● Exercise aim
Reprint each record exactly. Pictures are not reprinted.

- - -

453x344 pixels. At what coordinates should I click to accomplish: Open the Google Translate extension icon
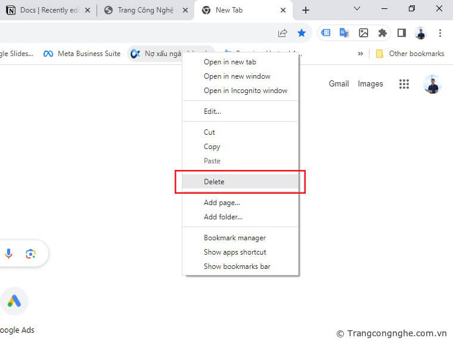point(344,33)
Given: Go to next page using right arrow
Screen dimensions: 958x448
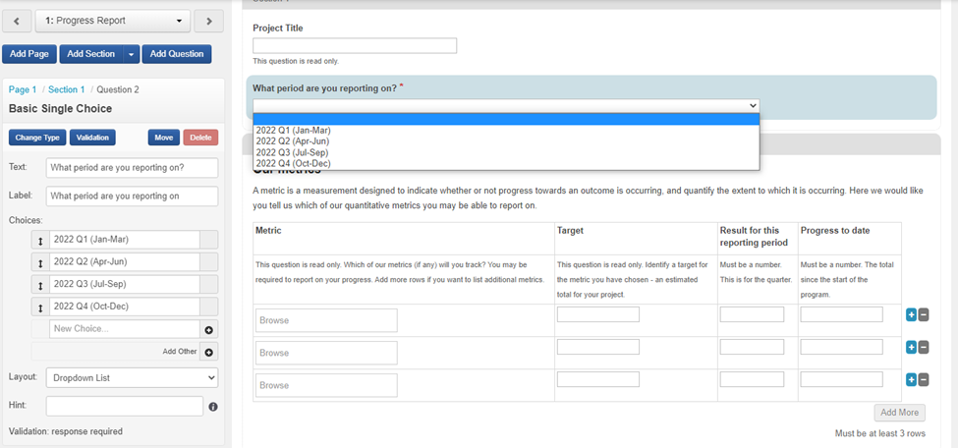Looking at the screenshot, I should 208,21.
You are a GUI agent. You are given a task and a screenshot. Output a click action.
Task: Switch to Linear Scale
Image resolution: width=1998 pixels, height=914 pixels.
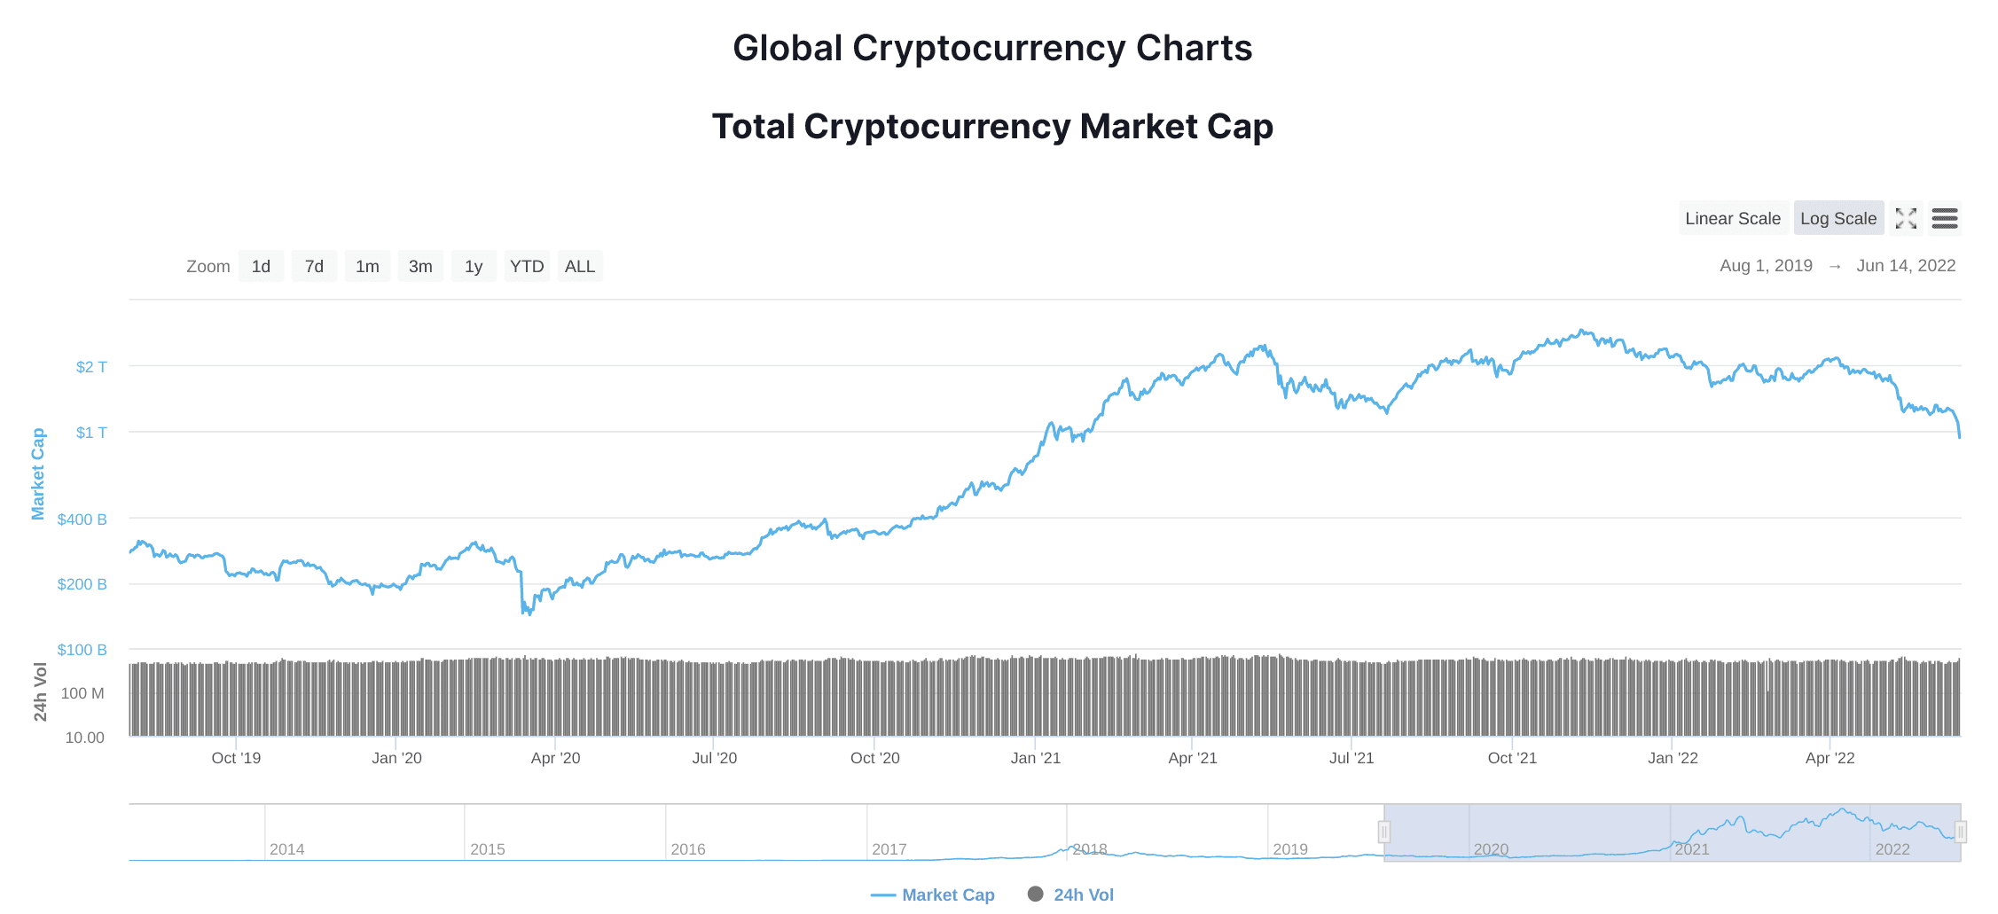[1733, 218]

- - -

● Task response
453x344 pixels. At what coordinates should I click to accomplish: Open the Google Translate extension icon
point(344,33)
Given: Go to next page using right arrow
Screen dimensions: 958x448
Looking at the screenshot, I should 208,21.
You are a GUI agent. You are given a task and a screenshot. Output a click action.
Task: Switch to Linear Scale
Image resolution: width=1998 pixels, height=914 pixels.
[1733, 218]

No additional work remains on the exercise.